ASSIGNED TASK → Scan the data. Collect each line that contains the word "Chrome".

(Stored entries)
━━━━━━━━
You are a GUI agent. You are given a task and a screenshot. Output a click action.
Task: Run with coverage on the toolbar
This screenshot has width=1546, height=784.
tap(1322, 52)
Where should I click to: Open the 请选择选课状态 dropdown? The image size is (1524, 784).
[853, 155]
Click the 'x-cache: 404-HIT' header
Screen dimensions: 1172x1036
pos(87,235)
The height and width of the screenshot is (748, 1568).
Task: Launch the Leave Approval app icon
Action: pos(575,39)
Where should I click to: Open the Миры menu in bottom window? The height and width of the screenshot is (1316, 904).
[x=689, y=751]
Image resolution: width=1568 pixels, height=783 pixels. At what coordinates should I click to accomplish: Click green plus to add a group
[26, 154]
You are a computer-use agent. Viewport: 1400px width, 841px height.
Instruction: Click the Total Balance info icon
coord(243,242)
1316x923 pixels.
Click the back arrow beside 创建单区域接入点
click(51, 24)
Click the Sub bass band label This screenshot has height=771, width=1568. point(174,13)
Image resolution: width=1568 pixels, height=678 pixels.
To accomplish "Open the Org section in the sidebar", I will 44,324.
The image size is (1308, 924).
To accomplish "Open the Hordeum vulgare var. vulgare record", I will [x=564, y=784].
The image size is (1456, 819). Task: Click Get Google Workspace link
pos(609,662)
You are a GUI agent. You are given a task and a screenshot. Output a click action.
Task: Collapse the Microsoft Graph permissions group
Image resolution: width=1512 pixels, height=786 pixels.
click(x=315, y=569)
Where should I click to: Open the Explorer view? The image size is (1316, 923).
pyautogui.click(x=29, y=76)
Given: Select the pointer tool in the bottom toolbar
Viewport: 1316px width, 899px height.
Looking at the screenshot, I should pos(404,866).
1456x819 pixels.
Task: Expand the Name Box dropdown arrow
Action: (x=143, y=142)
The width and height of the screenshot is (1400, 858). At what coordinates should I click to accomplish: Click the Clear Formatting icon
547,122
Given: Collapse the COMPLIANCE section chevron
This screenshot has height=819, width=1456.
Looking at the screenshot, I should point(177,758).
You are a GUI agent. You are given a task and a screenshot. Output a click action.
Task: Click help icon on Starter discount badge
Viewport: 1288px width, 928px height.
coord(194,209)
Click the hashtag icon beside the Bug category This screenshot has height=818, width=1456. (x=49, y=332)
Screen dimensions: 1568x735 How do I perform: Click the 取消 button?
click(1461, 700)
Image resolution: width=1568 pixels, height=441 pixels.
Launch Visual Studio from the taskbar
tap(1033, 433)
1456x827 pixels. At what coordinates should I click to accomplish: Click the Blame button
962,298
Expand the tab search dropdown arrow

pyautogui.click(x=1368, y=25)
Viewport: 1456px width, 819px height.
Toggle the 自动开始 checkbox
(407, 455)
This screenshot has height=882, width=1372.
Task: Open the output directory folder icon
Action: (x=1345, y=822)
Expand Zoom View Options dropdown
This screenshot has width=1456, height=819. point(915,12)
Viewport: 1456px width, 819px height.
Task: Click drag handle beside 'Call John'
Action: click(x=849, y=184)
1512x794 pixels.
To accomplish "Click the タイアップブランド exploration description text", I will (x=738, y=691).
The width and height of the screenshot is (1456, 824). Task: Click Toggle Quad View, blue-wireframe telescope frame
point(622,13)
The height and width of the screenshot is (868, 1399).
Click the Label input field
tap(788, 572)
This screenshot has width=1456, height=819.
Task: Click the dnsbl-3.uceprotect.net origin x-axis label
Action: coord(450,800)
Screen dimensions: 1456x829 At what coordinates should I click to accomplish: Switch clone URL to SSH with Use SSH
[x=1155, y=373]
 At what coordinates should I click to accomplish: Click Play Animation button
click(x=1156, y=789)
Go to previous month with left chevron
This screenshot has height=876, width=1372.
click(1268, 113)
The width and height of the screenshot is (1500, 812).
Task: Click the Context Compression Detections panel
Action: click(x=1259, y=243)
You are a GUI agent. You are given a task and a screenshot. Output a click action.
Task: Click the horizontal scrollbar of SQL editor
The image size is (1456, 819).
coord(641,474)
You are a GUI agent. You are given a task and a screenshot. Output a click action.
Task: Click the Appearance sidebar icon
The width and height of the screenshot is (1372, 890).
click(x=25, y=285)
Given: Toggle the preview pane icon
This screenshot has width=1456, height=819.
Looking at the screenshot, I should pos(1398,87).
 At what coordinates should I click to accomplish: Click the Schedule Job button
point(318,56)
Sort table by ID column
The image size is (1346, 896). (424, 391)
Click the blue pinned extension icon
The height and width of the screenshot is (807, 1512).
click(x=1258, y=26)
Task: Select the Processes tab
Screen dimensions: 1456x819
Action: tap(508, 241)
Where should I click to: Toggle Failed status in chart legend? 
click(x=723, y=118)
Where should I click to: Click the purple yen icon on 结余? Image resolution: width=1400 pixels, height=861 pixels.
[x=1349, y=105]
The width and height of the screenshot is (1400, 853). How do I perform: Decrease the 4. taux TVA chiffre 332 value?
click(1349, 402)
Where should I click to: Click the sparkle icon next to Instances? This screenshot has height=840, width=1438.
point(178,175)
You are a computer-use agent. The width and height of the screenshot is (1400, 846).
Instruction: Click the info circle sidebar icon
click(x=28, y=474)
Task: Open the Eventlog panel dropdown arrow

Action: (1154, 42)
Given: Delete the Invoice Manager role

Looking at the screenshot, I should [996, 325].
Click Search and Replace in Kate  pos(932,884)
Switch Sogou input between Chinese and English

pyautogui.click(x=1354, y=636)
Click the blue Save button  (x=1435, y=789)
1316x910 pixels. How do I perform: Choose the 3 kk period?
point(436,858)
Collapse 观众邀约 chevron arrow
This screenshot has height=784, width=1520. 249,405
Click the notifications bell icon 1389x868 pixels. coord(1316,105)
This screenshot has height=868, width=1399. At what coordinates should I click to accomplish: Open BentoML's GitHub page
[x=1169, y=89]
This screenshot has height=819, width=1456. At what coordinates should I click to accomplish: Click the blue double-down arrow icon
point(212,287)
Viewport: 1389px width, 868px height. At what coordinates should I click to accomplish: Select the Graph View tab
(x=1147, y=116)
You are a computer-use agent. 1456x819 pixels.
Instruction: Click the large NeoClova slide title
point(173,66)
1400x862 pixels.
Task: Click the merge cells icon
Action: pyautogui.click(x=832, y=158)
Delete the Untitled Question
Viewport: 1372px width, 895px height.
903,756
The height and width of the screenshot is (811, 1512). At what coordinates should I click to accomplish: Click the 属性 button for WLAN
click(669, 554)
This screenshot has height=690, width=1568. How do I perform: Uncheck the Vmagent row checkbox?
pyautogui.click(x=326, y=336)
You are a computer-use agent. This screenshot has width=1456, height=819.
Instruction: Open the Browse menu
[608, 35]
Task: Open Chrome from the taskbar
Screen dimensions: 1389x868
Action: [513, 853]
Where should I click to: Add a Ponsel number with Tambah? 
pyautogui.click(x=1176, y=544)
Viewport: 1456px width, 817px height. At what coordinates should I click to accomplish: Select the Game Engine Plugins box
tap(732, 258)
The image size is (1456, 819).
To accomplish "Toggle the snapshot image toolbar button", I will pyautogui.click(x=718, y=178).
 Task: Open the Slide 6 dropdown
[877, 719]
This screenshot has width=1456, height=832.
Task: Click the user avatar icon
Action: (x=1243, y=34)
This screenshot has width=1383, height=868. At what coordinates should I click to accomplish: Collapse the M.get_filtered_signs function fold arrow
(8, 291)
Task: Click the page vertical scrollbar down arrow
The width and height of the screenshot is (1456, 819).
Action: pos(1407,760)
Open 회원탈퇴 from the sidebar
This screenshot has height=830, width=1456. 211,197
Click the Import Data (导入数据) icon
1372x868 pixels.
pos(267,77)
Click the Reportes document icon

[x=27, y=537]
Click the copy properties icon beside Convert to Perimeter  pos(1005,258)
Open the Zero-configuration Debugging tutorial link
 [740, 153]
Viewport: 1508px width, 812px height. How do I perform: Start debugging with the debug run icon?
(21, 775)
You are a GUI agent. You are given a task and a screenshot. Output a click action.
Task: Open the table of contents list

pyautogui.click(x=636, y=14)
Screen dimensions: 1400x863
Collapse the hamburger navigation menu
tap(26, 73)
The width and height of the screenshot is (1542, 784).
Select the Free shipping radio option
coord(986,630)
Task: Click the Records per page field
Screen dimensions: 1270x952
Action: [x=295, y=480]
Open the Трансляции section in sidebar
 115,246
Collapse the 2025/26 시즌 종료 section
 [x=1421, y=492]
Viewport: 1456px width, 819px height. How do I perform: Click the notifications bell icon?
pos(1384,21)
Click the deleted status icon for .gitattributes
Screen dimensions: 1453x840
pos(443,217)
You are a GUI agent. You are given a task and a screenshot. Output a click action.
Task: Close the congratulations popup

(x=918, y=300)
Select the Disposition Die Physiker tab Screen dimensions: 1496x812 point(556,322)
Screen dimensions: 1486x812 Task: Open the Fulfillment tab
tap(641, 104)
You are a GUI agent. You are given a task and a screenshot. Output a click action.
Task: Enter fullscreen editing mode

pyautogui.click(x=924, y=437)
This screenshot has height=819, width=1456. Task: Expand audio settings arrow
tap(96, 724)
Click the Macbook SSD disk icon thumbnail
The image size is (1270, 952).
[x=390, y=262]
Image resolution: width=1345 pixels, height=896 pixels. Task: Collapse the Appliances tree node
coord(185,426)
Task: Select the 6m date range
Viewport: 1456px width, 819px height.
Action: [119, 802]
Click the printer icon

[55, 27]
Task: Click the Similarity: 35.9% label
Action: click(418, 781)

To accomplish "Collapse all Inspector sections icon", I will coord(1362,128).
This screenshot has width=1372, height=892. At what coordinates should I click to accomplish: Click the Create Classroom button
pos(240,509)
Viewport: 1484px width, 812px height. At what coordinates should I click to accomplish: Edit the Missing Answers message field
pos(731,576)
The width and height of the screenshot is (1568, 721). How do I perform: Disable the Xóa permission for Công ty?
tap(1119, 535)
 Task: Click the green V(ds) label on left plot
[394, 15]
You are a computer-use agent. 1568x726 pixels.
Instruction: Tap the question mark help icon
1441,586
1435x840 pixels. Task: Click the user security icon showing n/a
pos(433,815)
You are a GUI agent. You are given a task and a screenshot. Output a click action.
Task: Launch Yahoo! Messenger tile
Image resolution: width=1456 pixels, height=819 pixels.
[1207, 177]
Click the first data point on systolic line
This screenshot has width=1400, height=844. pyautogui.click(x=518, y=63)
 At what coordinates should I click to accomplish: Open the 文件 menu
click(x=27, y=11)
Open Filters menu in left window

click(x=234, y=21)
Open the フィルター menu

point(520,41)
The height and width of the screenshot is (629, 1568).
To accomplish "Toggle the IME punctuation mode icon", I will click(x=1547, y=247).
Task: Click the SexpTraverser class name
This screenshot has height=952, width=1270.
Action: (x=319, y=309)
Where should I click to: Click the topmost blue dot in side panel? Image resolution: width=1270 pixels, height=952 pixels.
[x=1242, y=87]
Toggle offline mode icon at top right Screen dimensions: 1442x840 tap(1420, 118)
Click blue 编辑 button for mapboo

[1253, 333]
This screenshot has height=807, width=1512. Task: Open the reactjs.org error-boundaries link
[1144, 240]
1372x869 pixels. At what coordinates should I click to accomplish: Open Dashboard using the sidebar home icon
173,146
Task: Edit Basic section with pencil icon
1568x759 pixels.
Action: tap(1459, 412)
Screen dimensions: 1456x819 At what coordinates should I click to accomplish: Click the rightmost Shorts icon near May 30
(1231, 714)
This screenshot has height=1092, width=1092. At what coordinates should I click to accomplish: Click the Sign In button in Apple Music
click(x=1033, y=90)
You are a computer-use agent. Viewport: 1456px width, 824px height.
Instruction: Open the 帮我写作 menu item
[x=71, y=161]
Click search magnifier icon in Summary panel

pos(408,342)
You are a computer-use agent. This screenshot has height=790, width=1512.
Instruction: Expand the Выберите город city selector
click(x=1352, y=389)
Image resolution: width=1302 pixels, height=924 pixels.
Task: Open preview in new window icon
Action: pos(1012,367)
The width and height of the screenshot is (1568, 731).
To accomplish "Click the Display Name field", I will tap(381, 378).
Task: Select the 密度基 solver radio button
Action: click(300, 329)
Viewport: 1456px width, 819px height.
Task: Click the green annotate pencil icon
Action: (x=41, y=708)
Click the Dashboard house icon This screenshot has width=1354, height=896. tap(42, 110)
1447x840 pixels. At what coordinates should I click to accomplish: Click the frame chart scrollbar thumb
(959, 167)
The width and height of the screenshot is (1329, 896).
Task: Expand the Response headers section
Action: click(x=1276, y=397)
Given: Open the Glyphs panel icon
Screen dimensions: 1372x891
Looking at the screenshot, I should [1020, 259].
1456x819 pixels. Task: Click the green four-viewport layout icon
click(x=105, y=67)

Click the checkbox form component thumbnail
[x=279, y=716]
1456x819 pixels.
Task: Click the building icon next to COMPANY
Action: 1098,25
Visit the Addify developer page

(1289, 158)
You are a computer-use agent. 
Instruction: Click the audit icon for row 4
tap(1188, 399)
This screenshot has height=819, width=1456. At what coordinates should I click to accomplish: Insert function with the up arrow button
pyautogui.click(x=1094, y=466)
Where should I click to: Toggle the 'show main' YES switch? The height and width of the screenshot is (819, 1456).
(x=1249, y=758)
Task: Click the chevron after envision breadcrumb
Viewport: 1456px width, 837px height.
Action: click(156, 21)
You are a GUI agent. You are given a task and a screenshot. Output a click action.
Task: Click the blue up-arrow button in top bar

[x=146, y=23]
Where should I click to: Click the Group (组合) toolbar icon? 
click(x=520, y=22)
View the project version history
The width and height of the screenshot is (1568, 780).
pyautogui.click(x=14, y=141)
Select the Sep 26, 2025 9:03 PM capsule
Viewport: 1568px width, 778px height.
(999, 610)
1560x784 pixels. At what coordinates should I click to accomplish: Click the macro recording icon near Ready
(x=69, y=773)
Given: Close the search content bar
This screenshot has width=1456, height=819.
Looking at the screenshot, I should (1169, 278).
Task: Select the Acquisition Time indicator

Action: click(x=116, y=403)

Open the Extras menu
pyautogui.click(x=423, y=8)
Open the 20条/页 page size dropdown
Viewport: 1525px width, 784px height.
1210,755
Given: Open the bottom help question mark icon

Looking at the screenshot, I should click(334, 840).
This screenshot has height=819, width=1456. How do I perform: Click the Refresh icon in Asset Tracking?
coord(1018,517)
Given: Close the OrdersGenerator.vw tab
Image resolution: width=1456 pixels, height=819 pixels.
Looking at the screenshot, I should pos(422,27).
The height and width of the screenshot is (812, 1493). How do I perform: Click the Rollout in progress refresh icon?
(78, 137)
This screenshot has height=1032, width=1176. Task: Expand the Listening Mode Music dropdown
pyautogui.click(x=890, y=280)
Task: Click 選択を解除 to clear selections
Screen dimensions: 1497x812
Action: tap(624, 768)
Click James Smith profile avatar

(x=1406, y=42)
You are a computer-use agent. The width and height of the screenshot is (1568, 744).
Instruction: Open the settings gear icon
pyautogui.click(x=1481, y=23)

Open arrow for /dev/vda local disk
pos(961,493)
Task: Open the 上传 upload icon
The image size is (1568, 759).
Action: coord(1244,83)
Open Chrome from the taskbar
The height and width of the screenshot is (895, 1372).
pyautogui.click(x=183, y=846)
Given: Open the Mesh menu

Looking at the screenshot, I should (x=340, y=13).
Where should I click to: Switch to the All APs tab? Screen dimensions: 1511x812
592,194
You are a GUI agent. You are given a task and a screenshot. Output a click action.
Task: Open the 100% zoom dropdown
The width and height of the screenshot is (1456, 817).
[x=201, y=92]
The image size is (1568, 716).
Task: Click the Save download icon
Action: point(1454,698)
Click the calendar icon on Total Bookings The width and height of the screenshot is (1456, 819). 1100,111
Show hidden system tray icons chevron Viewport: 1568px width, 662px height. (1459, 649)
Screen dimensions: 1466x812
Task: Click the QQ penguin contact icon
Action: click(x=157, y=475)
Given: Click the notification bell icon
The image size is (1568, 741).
━━━━━━━━
THE ANSWER →
Task: Open Chrome from the taskbar
Open Chrome from the taskbar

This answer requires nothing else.